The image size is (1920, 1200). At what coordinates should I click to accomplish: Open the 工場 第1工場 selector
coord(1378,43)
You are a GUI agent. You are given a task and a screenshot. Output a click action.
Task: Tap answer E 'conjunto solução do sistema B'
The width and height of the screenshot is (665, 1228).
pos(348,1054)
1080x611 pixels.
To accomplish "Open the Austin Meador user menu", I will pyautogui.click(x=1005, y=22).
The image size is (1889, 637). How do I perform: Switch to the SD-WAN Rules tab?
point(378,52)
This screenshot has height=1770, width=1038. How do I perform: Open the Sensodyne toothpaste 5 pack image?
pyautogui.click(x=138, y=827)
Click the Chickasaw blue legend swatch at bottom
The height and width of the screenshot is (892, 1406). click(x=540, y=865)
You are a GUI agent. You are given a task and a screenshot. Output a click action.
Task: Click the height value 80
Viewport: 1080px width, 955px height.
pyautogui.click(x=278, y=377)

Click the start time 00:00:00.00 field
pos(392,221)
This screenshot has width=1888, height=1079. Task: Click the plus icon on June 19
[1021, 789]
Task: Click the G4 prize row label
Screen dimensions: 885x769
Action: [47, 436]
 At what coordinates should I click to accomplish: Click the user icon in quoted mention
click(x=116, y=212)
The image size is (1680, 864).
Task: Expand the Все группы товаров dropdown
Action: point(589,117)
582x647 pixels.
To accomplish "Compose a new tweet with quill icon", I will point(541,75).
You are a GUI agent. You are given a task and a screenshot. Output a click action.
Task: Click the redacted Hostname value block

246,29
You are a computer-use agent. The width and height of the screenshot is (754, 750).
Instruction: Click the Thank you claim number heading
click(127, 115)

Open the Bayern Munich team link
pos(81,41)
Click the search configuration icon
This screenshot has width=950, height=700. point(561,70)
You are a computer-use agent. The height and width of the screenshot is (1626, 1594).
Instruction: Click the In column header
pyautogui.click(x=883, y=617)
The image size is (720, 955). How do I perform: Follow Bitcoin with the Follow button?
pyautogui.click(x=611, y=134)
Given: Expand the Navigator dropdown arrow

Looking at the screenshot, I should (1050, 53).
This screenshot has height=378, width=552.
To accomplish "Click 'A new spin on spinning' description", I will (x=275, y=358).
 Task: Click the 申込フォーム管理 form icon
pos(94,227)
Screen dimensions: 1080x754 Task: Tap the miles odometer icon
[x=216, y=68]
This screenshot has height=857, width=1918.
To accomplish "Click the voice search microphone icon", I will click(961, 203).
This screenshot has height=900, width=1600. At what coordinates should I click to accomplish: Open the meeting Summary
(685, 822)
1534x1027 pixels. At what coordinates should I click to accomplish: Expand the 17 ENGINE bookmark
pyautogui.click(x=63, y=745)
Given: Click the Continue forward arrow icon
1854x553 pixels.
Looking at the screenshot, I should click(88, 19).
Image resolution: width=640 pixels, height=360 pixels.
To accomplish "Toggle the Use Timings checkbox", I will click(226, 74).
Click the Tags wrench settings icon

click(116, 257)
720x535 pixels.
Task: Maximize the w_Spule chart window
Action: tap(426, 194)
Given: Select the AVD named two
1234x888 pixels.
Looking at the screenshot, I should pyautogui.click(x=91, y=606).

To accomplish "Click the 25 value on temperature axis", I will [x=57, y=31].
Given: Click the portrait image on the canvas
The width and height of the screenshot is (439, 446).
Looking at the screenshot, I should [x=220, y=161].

__________

ACTION ITEM - The lines you need are those containing "computer"; find them in the records and copy them.

SOLUTION -
You are a computer-use agent. The width and height of the screenshot is (754, 750).
You are a computer-use agent. The height and width of the screenshot is (1626, 1594).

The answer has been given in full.